何せ、この森から出ることすら難しいってのに。
「今は、です。あなた様は私を封印から解き放ちました。であるからには、そのお身体には今後強大な存在になる可能性が秘められている筈です」
「え? そうなん?」
俺は強くなる可能性があるってのは嬉しいね。ただ、今まで眠った力がないか調べても分からなかったけど。
「はい。でなければ封印は解かれませんし、そもそも、ここまでたどり着けないのです」
「…………それって……」
「我等が支えるに値しない者が侵入すれば防御魔法が発動して今頃は消し炭になってます」
「わお」
おっと、迂闊に侵入しちゃったよ。運よく生きてたからよかったけど、下手したら死んでたってことか。
もしかして、あの不発だった魔法陣がそれか? もしお眼鏡にかなわなければ吹き飛んでたんだね。こわっ。
「ですので、アーク様はいずれ素晴らしいお力を得られる筈です。故に、私がアーク様を御守りし、我がダークエルフの一族をお助け下さい」
そう言ってビオラは片膝を地面について深々と礼をする。
「……えぇ…………」
しかし、そんなことをされても困る。
まず、俺はダークエルフを救う気がない。というかやれる気がしない。
自分の力は自分がよく知っている。とてもではないが、彼女の力にはなれないと思う。
「戸惑われるのは仕方ありません。ですが、どうか御身のお力をを御貸しください。我が同胞を解放していただければ、忠誠を捧げます」
「…………」
いや、忠誠を捧げられても困る。俺は別に国を治めるとか考えてないし……。
それに、目立つことをしたらあの糞兄貴に見つけられる可能性だってあるし…………。
「我が身全てを御身に捧げます」
「っ!?」
心が大きく揺れました。
もうね、こんな美女にそんなこと言われたら男は堪らんですよ、はい。
でも、やっぱり厳しいよなぁ…………自分の可能性がどんなもんか分からないのに、安請け合いするべきじゃないだろうし。

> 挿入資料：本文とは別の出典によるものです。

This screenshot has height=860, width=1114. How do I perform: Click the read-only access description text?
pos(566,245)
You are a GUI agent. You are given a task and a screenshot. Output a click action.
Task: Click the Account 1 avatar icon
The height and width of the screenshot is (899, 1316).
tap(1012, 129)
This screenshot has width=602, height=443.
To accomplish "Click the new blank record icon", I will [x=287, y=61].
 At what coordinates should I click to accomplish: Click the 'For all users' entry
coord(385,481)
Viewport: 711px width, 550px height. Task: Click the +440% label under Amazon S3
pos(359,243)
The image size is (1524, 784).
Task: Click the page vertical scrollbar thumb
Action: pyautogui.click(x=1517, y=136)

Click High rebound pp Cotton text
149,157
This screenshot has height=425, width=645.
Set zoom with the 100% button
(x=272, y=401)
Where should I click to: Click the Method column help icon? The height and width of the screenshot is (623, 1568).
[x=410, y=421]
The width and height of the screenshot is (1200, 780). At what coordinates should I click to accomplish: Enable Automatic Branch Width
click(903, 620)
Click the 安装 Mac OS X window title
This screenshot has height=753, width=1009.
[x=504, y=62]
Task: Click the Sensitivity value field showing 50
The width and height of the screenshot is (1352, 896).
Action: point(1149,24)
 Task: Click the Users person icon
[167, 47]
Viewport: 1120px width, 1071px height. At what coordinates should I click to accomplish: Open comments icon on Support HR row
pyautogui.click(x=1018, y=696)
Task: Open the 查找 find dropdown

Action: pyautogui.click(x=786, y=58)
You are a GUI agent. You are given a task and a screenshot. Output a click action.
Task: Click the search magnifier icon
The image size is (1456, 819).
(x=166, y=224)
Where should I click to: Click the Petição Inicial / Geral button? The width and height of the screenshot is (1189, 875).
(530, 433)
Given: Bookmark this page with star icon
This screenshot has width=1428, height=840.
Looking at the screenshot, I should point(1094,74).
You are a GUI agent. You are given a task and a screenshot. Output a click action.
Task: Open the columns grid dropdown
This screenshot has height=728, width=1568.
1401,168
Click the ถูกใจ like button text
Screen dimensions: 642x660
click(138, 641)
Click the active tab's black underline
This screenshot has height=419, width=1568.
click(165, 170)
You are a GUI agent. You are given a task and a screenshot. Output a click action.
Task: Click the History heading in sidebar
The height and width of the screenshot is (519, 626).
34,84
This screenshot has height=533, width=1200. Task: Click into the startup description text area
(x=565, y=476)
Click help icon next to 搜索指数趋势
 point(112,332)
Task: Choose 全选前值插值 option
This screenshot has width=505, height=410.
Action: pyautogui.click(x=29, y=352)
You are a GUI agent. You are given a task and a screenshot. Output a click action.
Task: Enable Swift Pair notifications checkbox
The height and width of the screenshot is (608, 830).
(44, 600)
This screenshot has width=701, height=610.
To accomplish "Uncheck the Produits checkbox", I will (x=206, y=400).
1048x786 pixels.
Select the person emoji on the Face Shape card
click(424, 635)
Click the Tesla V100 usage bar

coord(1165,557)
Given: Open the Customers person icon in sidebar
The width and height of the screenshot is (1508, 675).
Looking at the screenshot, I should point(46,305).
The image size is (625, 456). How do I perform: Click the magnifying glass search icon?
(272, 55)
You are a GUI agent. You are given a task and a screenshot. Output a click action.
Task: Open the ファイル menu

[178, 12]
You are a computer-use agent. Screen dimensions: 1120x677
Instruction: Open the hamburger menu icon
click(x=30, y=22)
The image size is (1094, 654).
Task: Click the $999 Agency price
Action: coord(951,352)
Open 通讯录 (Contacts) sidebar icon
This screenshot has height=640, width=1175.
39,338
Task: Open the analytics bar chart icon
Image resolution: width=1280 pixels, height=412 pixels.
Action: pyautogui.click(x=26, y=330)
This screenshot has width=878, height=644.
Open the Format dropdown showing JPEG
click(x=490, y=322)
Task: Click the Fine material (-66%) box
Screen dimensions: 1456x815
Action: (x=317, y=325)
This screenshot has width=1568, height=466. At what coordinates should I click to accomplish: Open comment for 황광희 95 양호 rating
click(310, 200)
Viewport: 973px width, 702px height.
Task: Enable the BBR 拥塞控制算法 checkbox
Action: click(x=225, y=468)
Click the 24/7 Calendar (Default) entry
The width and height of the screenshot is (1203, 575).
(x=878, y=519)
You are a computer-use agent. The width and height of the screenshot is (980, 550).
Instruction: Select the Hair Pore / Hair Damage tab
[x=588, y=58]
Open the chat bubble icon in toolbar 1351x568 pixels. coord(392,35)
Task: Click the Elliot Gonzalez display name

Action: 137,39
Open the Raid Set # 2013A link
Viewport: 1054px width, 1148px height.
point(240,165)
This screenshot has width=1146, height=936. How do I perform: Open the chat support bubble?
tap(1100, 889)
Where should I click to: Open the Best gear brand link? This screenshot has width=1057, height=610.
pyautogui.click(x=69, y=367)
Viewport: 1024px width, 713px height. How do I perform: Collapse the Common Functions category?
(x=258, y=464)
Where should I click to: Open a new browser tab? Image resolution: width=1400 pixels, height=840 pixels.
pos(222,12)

「……ビオラの提案は魅力的なんだけど、いかんせん自分にどんな能力があるのか分かんないんだよね……だから君の望みを叶えられるか……」
「であれば、私と共に鍛えましょう。こう見えても私は槍術に自信がございます。鍛練ならば私がお付き合いしますし、御身を御守り出来ますよ」
うーん、なんか引き下がってくれないなぁ…………。
仕方ない、俺の駄目っぷりを見れば諦めてくれるか……。
でも、もしかしたらビオラと共に行動すれば何か新しい可能性が見つかるかも。
期待に胸が膨らみ始めてきたな。